— WRITTEN TASK —
Could you give every line of the items below as a Markdown table with the columns Row and Line, numbering each row and leaving out blank lines?
-=-=-
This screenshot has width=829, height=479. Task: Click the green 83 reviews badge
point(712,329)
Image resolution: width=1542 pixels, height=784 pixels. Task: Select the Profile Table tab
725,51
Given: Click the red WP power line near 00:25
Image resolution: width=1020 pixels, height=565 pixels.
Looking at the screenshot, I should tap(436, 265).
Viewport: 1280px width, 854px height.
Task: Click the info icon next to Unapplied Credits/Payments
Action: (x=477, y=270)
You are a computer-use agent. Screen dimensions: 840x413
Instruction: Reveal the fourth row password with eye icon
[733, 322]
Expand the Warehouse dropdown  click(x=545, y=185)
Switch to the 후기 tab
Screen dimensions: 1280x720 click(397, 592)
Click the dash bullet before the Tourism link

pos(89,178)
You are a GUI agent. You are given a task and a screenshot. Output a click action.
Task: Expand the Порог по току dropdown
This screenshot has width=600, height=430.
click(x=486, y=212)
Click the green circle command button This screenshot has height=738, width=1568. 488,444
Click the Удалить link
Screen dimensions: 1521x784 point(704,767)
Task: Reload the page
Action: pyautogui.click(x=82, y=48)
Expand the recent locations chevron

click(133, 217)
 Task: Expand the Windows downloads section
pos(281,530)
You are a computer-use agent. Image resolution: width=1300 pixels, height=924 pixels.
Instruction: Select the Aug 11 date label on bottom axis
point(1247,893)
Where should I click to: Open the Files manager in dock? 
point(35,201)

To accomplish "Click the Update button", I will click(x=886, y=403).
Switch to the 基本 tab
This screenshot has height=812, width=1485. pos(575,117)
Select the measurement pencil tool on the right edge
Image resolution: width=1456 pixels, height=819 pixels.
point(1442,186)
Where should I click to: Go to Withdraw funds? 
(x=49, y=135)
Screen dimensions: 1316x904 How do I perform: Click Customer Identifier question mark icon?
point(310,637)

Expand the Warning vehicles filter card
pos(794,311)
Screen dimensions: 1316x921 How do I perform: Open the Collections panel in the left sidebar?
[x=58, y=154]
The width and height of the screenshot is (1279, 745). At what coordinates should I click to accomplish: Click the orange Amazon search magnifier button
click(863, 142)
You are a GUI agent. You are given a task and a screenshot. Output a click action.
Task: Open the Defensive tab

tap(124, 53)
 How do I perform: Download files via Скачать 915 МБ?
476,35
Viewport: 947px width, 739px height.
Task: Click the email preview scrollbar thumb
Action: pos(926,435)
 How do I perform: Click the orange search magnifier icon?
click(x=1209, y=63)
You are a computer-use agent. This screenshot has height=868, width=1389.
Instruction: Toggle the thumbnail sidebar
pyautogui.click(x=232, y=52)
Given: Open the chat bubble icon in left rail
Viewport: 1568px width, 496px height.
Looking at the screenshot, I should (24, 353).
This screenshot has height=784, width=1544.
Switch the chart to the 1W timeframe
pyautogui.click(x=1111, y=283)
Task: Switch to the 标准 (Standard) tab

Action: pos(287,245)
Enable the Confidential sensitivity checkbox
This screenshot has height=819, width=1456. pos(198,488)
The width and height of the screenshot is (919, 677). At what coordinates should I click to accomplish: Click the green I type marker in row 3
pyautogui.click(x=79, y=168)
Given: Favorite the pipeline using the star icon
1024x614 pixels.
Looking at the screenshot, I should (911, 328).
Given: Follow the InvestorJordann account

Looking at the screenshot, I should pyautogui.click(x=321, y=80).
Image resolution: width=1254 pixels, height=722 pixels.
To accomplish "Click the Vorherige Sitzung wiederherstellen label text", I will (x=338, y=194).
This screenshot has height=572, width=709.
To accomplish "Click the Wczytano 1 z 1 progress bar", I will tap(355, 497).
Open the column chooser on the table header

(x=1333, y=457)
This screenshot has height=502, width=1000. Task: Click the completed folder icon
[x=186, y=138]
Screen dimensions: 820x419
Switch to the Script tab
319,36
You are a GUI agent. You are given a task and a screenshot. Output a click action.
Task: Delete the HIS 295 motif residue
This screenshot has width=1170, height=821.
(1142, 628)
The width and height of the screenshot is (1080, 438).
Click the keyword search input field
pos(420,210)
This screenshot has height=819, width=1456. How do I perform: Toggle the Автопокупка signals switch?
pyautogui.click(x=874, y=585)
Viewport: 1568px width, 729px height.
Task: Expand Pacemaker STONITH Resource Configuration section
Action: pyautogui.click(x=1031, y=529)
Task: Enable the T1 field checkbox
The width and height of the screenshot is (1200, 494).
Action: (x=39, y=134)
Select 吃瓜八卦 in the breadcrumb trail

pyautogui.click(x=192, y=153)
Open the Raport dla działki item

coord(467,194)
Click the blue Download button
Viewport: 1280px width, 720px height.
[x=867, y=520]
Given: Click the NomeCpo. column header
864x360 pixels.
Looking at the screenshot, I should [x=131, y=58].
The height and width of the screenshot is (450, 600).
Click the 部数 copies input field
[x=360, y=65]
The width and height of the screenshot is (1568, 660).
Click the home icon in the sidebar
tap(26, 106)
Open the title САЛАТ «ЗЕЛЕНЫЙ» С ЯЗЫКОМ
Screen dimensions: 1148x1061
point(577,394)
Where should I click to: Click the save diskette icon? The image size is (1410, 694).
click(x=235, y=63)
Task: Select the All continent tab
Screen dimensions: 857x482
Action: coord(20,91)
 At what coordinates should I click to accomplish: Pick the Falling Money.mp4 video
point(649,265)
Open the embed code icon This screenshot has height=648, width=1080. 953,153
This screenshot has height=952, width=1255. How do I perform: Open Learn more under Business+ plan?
-=-=-
— OUTPUT BELOW —
| Row | Line |
|---|---|
| 1 | This screenshot has width=829, height=479. Task: Click the green 83 reviews badge |
| 2 | point(712,329) |
| 3 | Image resolution: width=1542 pixels, height=784 pixels. Task: Select the Profile Table tab |
| 4 | 725,51 |
| 5 | Given: Click the red WP power line near 00:25 |
| 6 | Image resolution: width=1020 pixels, height=565 pixels. |
| 7 | Looking at the screenshot, I should tap(436, 265). |
| 8 | Viewport: 1280px width, 854px height. |
| 9 | Task: Click the info icon next to Unapplied Credits/Payments |
| 10 | Action: (x=477, y=270) |
| 11 | You are a computer-use agent. Screen dimensions: 840x413 |
| 12 | Instruction: Reveal the fourth row password with eye icon |
| 13 | [733, 322] |
| 14 | Expand the Warehouse dropdown  click(x=545, y=185) |
| 15 | Switch to the 후기 tab |
| 16 | Screen dimensions: 1280x720 click(397, 592) |
| 17 | Click the dash bullet before the Tourism link |
| 18 | pos(89,178) |
| 19 | You are a GUI agent. You are given a task and a screenshot. Output a click action. |
| 20 | Task: Expand the Порог по току dropdown |
| 21 | This screenshot has width=600, height=430. |
| 22 | click(x=486, y=212) |
| 23 | Click the green circle command button This screenshot has height=738, width=1568. 488,444 |
| 24 | Click the Удалить link |
| 25 | Screen dimensions: 1521x784 point(704,767) |
| 26 | Task: Reload the page |
| 27 | Action: pyautogui.click(x=82, y=48) |
| 28 | Expand the recent locations chevron |
| 29 | click(133, 217) |
| 30 |  Task: Expand the Windows downloads section |
| 31 | pos(281,530) |
| 32 | You are a computer-use agent. Image resolution: width=1300 pixels, height=924 pixels. |
| 33 | Instruction: Select the Aug 11 date label on bottom axis |
| 34 | point(1247,893) |
| 35 | Where should I click to: Open the Files manager in dock?  |
| 36 | point(35,201) |
| 37 | To accomplish "Click the Update button", I will click(x=886, y=403). |
| 38 | Switch to the 基本 tab |
| 39 | This screenshot has height=812, width=1485. pos(575,117) |
| 40 | Select the measurement pencil tool on the right edge |
| 41 | Image resolution: width=1456 pixels, height=819 pixels. |
| 42 | point(1442,186) |
| 43 | Where should I click to: Go to Withdraw funds?  |
| 44 | (x=49, y=135) |
| 45 | Screen dimensions: 1316x904 How do I perform: Click Customer Identifier question mark icon? |
| 46 | point(310,637) |
| 47 | Expand the Warning vehicles filter card |
| 48 | pos(794,311) |
| 49 | Screen dimensions: 1316x921 How do I perform: Open the Collections panel in the left sidebar? |
| 50 | [x=58, y=154] |
| 51 | The width and height of the screenshot is (1279, 745). At what coordinates should I click to accomplish: Click the orange Amazon search magnifier button |
| 52 | click(863, 142) |
| 53 | You are a GUI agent. You are given a task and a screenshot. Output a click action. |
| 54 | Task: Open the Defensive tab |
| 55 | tap(124, 53) |
| 56 |  How do I perform: Download files via Скачать 915 МБ? |
| 57 | 476,35 |
| 58 | Viewport: 947px width, 739px height. |
| 59 | Task: Click the email preview scrollbar thumb |
| 60 | Action: pos(926,435) |
| 61 |  How do I perform: Click the orange search magnifier icon? |
| 62 | click(x=1209, y=63) |
| 63 | You are a computer-use agent. This screenshot has height=868, width=1389. |
| 64 | Instruction: Toggle the thumbnail sidebar |
| 65 | pyautogui.click(x=232, y=52) |
| 66 | Given: Open the chat bubble icon in left rail |
| 67 | Viewport: 1568px width, 496px height. |
| 68 | Looking at the screenshot, I should (24, 353). |
| 69 | This screenshot has height=784, width=1544. |
| 70 | Switch the chart to the 1W timeframe |
| 71 | pyautogui.click(x=1111, y=283) |
| 72 | Task: Switch to the 标准 (Standard) tab |
| 73 | Action: pos(287,245) |
| 74 | Enable the Confidential sensitivity checkbox |
| 75 | This screenshot has height=819, width=1456. pos(198,488) |
| 76 | The width and height of the screenshot is (919, 677). At what coordinates should I click to accomplish: Click the green I type marker in row 3 |
| 77 | pyautogui.click(x=79, y=168) |
| 78 | Given: Favorite the pipeline using the star icon |
| 79 | 1024x614 pixels. |
| 80 | Looking at the screenshot, I should (911, 328). |
| 81 | Given: Follow the InvestorJordann account |
| 82 | Looking at the screenshot, I should pyautogui.click(x=321, y=80). |
| 83 | Image resolution: width=1254 pixels, height=722 pixels. |
| 84 | To accomplish "Click the Vorherige Sitzung wiederherstellen label text", I will (x=338, y=194). |
| 85 | This screenshot has height=572, width=709. |
| 86 | To accomplish "Click the Wczytano 1 z 1 progress bar", I will tap(355, 497). |
| 87 | Open the column chooser on the table header |
| 88 | (x=1333, y=457) |
| 89 | This screenshot has height=502, width=1000. Task: Click the completed folder icon |
| 90 | [x=186, y=138] |
| 91 | Screen dimensions: 820x419 |
| 92 | Switch to the Script tab |
| 93 | 319,36 |
| 94 | You are a GUI agent. You are given a task and a screenshot. Output a click action. |
| 95 | Task: Delete the HIS 295 motif residue |
| 96 | This screenshot has width=1170, height=821. |
| 97 | (1142, 628) |
| 98 | The width and height of the screenshot is (1080, 438). |
| 99 | Click the keyword search input field |
| 100 | pos(420,210) |
| 101 | This screenshot has height=819, width=1456. How do I perform: Toggle the Автопокупка signals switch? |
| 102 | pyautogui.click(x=874, y=585) |
| 103 | Viewport: 1568px width, 729px height. |
| 104 | Task: Expand Pacemaker STONITH Resource Configuration section |
| 105 | Action: pyautogui.click(x=1031, y=529) |
| 106 | Task: Enable the T1 field checkbox |
| 107 | The width and height of the screenshot is (1200, 494). |
| 108 | Action: (x=39, y=134) |
| 109 | Select 吃瓜八卦 in the breadcrumb trail |
| 110 | pyautogui.click(x=192, y=153) |
| 111 | Open the Raport dla działki item |
| 112 | coord(467,194) |
| 113 | Click the blue Download button |
| 114 | Viewport: 1280px width, 720px height. |
| 115 | [x=867, y=520] |
| 116 | Given: Click the NomeCpo. column header |
| 117 | 864x360 pixels. |
| 118 | Looking at the screenshot, I should [x=131, y=58]. |
| 119 | The height and width of the screenshot is (450, 600). |
| 120 | Click the 部数 copies input field |
| 121 | [x=360, y=65] |
| 122 | The width and height of the screenshot is (1568, 660). |
| 123 | Click the home icon in the sidebar |
| 124 | tap(26, 106) |
| 125 | Open the title САЛАТ «ЗЕЛЕНЫЙ» С ЯЗЫКОМ |
| 126 | Screen dimensions: 1148x1061 |
| 127 | point(577,394) |
| 128 | Where should I click to: Click the save diskette icon? The image size is (1410, 694). |
| 129 | click(x=235, y=63) |
| 130 | Task: Select the All continent tab |
| 131 | Screen dimensions: 857x482 |
| 132 | Action: coord(20,91) |
| 133 |  At what coordinates should I click to accomplish: Pick the Falling Money.mp4 video |
| 134 | point(649,265) |
| 135 | Open the embed code icon This screenshot has height=648, width=1080. 953,153 |
| 136 | This screenshot has height=952, width=1255. How do I perform: Open Learn more under Business+ plan? |